Roll-forming is a process for forming a structural tubular member involving the transformation of a piece of flat sheet metal into the structural beam by passing the sheet metal through a series of rollers arranged to bend the sheet metal into the structural beam. Generally, tubular members are formed through the roll-forming process. These tubular members can be used directly in the manufacture of an apparatus, such as an automobile, or be used in a subsequent manufacturing process called hydroforming to create a specially shaped and bent structural member that roll-forming cannot by itself create.
Hydroforming is a process by which a standard tubular stock member is placed into a form shaped to correspond to the particular member to be formed. A liquid is then introduced into the interior of the tubular stock and pressurized until the tubular stock expands to assume the shape defined by the configured form. The expanded and re-shaped tubular stock now has a substantially different shape. By forming cutouts and other access openings into the re-shaped tubular member, spot-welding electrodes can gain access to opposing adjacent sides to create a weld bond between juxtaposed members. In this manner, a frame, as an example, for an automobile can be created using in large part hydroformed tubular members. Once the hydroformed part is formed, attachment brackets are attached to the part to permit other components of the automobile to be mounted. Typically, these attachment brackets are welded to the hydroformed part by either a MIG or spot-welding process, whereupon the other components can then be bolted or welded to the attachment brackets.

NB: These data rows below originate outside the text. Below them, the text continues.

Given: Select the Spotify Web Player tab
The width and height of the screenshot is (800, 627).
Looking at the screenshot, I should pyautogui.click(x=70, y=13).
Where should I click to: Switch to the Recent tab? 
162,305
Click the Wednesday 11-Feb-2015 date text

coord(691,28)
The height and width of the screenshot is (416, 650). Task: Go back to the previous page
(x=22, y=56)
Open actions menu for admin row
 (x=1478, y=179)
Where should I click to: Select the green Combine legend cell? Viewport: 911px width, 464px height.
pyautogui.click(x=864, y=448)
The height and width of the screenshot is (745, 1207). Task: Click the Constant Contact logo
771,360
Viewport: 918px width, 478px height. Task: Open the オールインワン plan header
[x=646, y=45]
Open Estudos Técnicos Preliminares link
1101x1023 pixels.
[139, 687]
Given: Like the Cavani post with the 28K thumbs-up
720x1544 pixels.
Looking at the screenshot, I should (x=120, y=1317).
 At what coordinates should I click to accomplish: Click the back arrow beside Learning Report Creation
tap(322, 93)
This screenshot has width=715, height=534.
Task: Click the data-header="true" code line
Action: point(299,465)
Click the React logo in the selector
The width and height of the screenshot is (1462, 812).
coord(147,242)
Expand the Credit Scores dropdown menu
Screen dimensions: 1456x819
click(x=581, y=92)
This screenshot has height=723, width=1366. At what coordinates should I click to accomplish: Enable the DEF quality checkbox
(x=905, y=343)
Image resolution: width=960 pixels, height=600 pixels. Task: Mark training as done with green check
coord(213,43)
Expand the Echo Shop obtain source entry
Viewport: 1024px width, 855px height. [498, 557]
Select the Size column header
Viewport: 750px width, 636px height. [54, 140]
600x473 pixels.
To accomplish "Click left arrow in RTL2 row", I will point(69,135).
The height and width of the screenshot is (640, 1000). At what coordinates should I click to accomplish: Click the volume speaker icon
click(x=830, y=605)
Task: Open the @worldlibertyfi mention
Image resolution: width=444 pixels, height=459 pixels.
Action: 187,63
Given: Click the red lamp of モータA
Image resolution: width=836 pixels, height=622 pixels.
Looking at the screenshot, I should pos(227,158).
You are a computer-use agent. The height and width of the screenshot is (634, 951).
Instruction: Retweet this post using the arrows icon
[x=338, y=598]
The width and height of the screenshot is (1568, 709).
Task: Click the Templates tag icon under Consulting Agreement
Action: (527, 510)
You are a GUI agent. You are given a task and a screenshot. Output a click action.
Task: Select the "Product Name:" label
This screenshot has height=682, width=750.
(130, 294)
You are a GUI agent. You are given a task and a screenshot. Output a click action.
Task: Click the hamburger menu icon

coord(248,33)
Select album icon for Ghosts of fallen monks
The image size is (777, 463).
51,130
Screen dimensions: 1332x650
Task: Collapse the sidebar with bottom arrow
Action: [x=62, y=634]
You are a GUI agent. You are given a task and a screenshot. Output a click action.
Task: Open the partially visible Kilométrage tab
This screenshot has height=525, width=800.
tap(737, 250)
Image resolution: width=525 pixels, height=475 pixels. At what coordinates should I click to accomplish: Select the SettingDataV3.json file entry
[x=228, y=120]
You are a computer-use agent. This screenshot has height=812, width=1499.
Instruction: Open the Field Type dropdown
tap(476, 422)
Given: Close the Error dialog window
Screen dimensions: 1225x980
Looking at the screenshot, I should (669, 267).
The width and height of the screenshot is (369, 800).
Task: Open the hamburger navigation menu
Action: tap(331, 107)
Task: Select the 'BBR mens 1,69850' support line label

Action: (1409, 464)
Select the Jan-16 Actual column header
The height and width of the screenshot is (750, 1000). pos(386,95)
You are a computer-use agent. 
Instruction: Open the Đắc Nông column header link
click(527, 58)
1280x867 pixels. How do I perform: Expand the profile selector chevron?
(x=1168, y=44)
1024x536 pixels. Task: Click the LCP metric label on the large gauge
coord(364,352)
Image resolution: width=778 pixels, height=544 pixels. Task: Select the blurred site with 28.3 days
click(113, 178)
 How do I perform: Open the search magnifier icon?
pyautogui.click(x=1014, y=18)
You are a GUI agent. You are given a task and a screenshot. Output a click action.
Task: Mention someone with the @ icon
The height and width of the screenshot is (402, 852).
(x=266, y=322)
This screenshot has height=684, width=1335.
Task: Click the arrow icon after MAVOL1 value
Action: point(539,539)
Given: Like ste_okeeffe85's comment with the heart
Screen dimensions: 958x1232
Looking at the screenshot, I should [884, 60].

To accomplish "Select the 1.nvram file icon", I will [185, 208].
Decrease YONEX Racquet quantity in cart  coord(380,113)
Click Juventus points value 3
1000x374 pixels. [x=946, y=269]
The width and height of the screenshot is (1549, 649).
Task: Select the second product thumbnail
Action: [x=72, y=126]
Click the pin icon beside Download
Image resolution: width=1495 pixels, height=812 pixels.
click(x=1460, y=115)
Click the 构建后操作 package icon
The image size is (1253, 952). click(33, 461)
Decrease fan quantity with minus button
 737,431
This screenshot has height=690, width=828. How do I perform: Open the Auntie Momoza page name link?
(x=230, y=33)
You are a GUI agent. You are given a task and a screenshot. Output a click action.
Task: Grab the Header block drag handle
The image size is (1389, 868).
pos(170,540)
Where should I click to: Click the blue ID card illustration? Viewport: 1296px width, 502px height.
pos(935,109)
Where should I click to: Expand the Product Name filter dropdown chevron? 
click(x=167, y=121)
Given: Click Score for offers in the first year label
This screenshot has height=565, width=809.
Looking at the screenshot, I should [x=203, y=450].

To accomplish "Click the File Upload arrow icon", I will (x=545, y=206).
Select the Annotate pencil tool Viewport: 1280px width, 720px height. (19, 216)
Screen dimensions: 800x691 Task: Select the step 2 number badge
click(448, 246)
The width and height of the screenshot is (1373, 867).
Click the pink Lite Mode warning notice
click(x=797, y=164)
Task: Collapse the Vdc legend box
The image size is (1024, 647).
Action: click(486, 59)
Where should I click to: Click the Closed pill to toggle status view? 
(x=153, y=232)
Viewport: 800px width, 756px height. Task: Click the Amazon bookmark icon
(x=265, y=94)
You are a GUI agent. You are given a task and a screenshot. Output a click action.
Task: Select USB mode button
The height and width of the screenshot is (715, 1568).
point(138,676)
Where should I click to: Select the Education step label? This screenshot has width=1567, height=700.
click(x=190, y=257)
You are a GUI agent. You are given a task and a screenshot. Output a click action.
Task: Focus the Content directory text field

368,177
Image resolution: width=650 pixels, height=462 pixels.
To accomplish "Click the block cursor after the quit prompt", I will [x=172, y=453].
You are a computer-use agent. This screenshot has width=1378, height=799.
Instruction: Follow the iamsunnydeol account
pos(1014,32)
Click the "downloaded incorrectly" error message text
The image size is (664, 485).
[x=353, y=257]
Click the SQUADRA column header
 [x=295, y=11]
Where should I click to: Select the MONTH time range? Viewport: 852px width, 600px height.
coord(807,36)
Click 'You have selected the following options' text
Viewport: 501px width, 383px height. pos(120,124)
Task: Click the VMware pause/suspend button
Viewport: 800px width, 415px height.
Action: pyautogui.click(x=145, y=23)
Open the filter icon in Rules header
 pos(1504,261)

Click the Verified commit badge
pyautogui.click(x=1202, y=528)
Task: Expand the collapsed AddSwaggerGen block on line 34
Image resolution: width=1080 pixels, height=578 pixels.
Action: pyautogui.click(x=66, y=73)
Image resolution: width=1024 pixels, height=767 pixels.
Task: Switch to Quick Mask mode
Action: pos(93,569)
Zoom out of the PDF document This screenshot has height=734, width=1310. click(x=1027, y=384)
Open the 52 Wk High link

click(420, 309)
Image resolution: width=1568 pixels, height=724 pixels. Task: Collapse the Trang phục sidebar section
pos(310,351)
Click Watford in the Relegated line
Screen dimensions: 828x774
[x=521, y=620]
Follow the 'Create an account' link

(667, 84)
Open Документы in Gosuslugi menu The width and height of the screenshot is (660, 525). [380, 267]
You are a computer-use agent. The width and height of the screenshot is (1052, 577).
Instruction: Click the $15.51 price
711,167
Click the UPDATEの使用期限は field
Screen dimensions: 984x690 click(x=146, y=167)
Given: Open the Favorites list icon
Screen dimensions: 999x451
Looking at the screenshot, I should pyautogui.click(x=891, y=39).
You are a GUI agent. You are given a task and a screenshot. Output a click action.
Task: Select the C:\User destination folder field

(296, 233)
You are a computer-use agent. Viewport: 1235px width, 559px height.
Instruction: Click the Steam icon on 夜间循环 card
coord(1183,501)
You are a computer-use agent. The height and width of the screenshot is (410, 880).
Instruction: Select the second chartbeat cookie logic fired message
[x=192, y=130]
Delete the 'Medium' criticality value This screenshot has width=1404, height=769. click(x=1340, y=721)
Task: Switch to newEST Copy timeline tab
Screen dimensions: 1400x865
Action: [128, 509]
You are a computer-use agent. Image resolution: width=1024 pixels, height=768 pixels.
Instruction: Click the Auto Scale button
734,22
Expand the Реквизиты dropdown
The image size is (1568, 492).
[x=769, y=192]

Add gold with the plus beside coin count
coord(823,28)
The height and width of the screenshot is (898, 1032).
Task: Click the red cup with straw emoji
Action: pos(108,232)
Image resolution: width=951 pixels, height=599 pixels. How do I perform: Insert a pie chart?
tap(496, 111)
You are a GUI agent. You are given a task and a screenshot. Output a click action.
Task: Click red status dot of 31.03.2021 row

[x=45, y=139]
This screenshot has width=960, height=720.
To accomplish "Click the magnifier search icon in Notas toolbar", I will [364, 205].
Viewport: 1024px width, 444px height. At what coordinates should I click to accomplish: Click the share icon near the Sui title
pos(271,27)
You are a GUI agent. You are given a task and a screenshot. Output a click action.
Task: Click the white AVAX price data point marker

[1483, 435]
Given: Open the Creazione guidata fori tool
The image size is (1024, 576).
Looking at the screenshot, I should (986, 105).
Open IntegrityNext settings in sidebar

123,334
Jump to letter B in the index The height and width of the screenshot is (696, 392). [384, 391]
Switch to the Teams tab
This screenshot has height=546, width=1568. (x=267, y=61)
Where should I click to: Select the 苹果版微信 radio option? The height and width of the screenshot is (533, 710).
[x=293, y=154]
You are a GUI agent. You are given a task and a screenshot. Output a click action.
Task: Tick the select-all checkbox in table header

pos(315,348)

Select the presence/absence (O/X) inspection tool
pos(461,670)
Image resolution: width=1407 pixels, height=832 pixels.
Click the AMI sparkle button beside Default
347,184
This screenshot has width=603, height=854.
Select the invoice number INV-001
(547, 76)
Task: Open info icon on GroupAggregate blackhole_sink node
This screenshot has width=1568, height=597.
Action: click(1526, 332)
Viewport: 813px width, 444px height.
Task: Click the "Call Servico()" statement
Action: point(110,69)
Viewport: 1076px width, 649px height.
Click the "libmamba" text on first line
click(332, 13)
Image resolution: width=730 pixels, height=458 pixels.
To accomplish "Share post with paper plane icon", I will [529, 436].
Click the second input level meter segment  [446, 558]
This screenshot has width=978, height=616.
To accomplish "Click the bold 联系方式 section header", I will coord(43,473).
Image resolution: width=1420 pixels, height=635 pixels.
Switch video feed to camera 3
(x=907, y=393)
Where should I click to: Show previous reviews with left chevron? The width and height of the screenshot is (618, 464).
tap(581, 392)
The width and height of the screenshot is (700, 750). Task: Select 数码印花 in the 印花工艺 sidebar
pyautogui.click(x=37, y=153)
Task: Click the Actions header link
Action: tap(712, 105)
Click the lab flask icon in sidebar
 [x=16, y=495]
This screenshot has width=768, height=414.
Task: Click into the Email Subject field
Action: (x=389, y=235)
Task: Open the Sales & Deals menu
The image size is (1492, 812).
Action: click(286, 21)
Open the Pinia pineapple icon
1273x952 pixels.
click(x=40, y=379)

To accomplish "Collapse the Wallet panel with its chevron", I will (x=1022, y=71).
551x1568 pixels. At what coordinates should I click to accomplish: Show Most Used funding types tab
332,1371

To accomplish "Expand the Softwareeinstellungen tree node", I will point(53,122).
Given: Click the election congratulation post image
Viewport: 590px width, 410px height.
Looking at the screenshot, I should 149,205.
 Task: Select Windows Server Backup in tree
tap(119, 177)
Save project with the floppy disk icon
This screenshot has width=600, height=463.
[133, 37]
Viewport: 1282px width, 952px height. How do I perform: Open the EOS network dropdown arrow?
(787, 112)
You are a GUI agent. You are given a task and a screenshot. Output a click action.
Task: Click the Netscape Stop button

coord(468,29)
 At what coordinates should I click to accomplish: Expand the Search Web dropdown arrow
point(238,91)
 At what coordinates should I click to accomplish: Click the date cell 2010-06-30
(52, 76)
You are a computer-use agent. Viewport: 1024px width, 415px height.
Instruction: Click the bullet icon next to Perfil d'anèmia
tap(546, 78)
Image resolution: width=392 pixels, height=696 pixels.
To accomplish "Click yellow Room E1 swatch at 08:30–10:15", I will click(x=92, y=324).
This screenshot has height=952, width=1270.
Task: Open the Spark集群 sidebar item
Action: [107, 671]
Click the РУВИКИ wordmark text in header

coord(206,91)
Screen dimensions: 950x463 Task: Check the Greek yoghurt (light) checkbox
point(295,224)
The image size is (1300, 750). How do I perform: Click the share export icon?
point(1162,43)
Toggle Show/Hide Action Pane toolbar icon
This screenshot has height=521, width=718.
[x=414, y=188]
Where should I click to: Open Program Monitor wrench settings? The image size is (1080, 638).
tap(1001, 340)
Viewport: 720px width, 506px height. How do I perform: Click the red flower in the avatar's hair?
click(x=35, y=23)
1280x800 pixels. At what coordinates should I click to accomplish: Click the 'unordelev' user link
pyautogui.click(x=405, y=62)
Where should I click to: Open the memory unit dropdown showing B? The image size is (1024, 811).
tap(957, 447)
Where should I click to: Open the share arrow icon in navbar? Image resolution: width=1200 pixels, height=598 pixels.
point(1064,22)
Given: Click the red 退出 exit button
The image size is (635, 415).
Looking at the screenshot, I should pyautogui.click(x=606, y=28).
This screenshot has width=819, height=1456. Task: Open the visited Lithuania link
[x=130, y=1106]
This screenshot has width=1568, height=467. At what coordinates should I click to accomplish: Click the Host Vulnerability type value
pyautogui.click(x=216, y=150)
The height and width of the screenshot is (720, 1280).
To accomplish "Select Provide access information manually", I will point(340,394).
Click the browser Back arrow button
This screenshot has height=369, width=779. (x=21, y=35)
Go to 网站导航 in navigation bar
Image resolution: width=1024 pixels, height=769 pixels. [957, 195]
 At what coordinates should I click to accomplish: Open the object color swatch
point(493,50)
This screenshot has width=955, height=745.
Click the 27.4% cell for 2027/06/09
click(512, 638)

Whether hydroformed or merely roll-formed, the structural tubular member is not conventionally formed with any internal reinforcement and, thus, the walls of the tubular member must carry the entire load placed on the structural member and provide the requisite stiffness needed for the structural member to perform its operative function. The load carrying ability of the tubular member is a limiting factor in the design of hydroformed or roll-formed structural members and can result in a non-optimized beam design having increased material thickness in the walls of the beam or increased tube diameter. Either of these enhanced load carrying characteristics leads to an expensive overweight design. Furthermore, the increasing of the tube diameter causes problems in the packaging of the enhanced design, making automotive design more difficult.
Accordingly, it would be desirable to provide a manufacturing process by which the structural beam can be formed with multiple tubular cells that provide a single structural member having an integral internal reinforcement to increase structural strength for a roll-formed beam of a given size and shape.